Posterior Cruciate Ligament Reconstruction
The posterior cruciate ligament (PCL), one of four major ligaments of the knee, is located at the back of the knee. It connects the thighbone (femur) to the shinbone (tibia). The PCL limits the backward motion of the shinbone.
PCL injuries are very rare and can be more difficult to detect than other knee ligament injuries. Cartilage injuries, bone bruises, and ligament injuries often occur in combination with PCL injuries. Injuries to the PCL can be graded as I, II, or III depending on the severity of injury. In grade I the ligament is mildly damaged and slightly stretched, but the knee joint is stable. In grade II there is partial tear of the ligament. In grade III there is complete tear of the ligament and the ligament is divided into two halves making the knee joint unstable.
The PCL is usually injured by a direct impact, such as in an automobile accident when the bent knee forcefully strikes the dashboard. In sports, it can occur when an athlete falls to the ground with a bent knee. A twisting injury or overextending the knee can cause the PCL to tear.
Patients with PCL injuries usually experience knee pain and swelling immediately after the injury. There may also be instability in the knee joint, knee stiffness that causes limping, and difficulty in walking.
Diagnosis of a PCL tear is made on the basis of your symptoms, medical history, and by performing a physical examination of the knee. Other diagnostic tests such as X-rays and MRI scan may be ordered. X-rays are useful to rule out avulsion fractures where the PCL tears off a piece of bone along with it. An MRI scan is done to help view the images of soft tissues better.
Treatment options may include non-surgical and surgical treatment. Non-surgical treatment consists of rest, ice, compression, and elevation (RICE protocol); all assist in controlling pain and swelling. Physical therapy may be recommended to improve knee motion and strength.

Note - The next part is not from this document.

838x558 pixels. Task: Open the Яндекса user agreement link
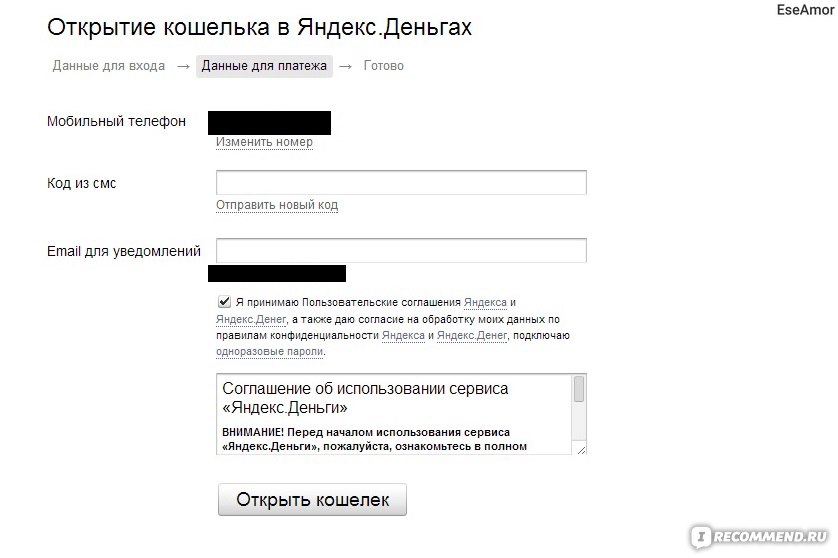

Generally, surgery is considered in patients with dislocated knee and several torn ligaments including the PCL. Surgery involves reconstructing the torn ligament using a tissue graft which is taken from another part of your body or a cadaver (another human donor). Surgery is usually carried out with an arthroscope using small incisions. The major advantages of this technique include less postoperative pain, shorter hospital stay, and a faster recovery. Following PCL reconstruction, a rehabilitation program will be started that helps you resume a wider range of activities. Usually, a complete recovery may take about 6 to 12 months.